12 Mañana (hiszp.) – przekleństwo; dosłownie: jutro.
13 Chihuahua – tu: miasto w północnym Meksyku, stolica i drugie pod względem zaludnienia miasto w stanie Chihuahua w Meksyku; położone u podnóża gór Sierra Madre Zachodnia.
14 Sonora – tu: stan w północno-zachodnim Meksyku.
15 Peso – tu: peso meksykańskie, nazwa jednostki monetarnej w Meksyku, dzieli się na sto centavo.
16 Mexico City – tu: stolica i dystrykt federalny Meksyku; miasto położone na wyżynie leżącej w środkowej części kraju.
17 Amigos (hiszp.) – przyjaciele.
18 Hombre (hiszp.) – człowiek.
19 Sombrero – wysoki kapelusz słomiany lub filcowy z miękkim, szerokim rondem, popularny w Hiszpanii w XV i XVI wieku, stamtąd trafił do hiszpańskich kolonii w Ameryce Środkowej i Południowej; Stanowi narodowe nakrycie głowy Meksykanów i Chilijczyków.
20 Hidalgo – przedstawiciel niższej szlachty w Hiszpanii.
21 Majordomus – zarządca i szef służby w rezydencjach, tu: zarządca i szef służby i ochrony w hacjendzie.

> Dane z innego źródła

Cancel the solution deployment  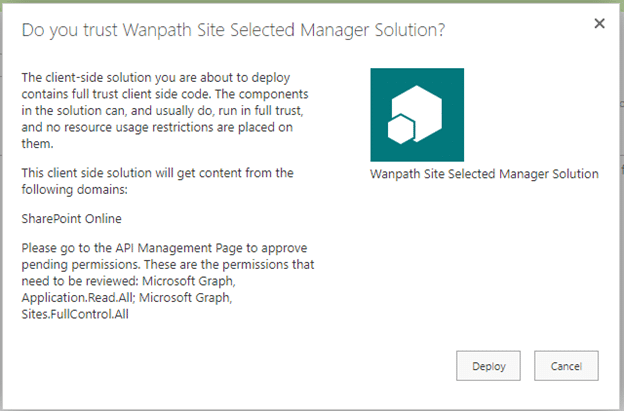[x=566, y=366]
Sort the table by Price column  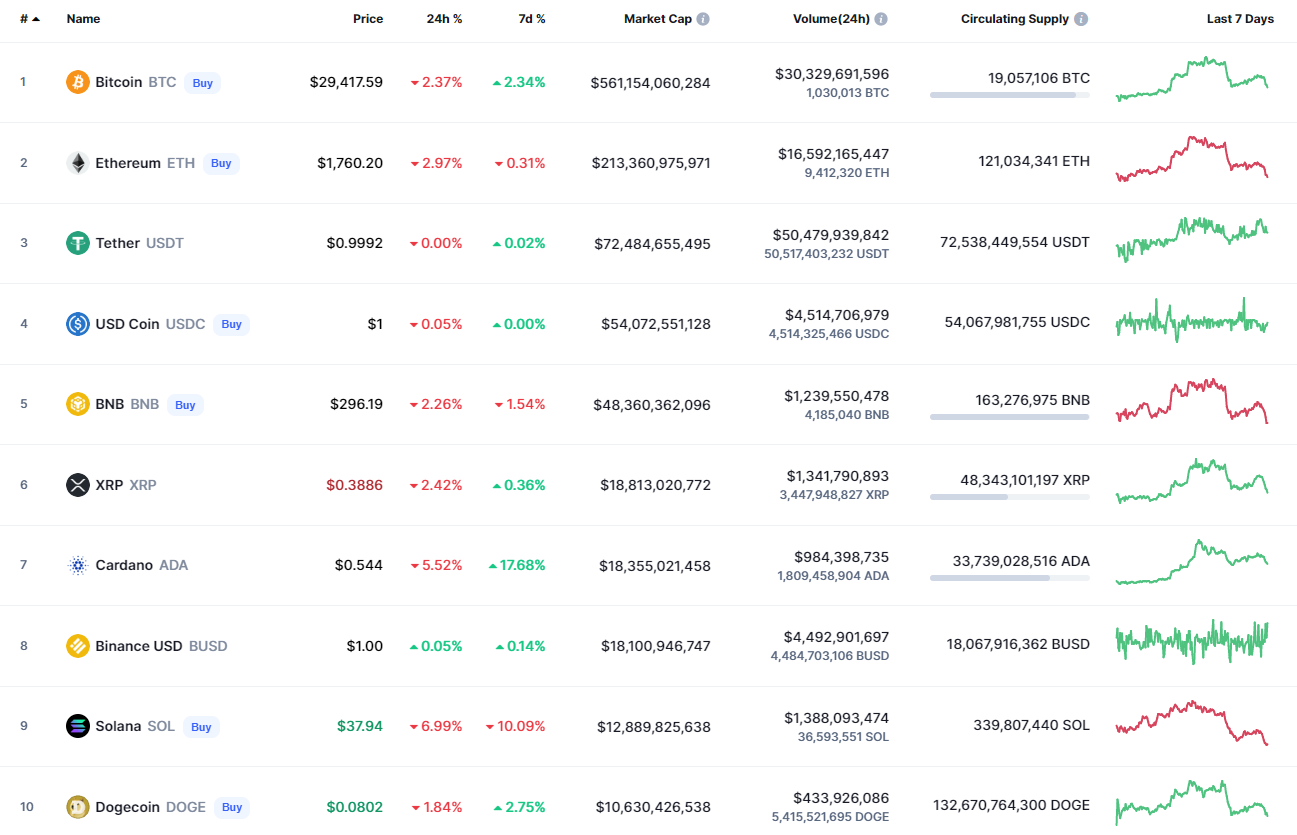pyautogui.click(x=367, y=19)
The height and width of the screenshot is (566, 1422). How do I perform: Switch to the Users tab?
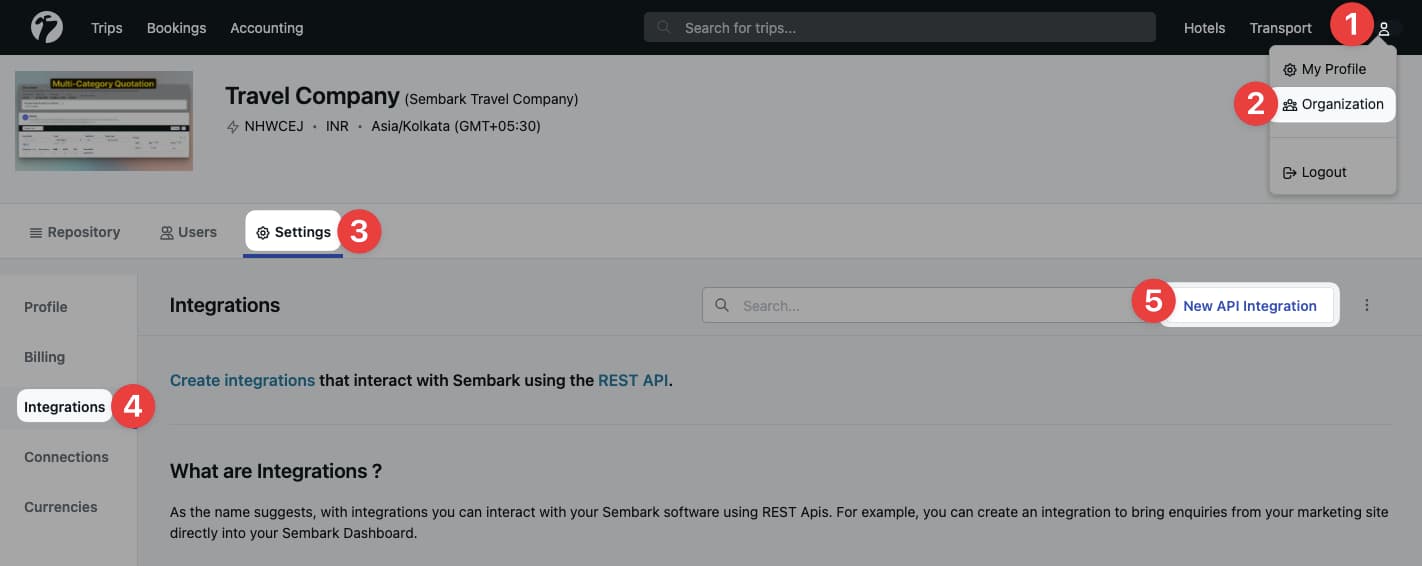(188, 232)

22 Don – tu: tytulatura; tytuł grzecznościowy używany tylko w połączeniu z imieniem.Rozdział II
Światło gwiazd odbijało się w leniwie płynącej starej Rio Grande. Czyhająca na zdobycz sowa obniżyła lot przy krańcach rzeki, w poszukiwaniu małych zwierzątek przybyłych do wodopoju pod osłoną nocy. Ptasie oczy wypatrzyły tylko Montanę, który wraz ze swym mustangiem23 brnął przez płycizny na drugi brzeg. Gdy osiągnął cel, zostawił mustanga na trawie, sam natomiast podszedł do drzewa. Chłop nie został uwolniony. Był przytomny, ale otumaniony i z trudem stał na drżących nogach, opadając na pień drzewa. Jeszcze trochę i będzie kompletnie wyczerpany, a jego nogi same pozwolą na bezwładne zwisanie ciała w niemiłosiernej agonii.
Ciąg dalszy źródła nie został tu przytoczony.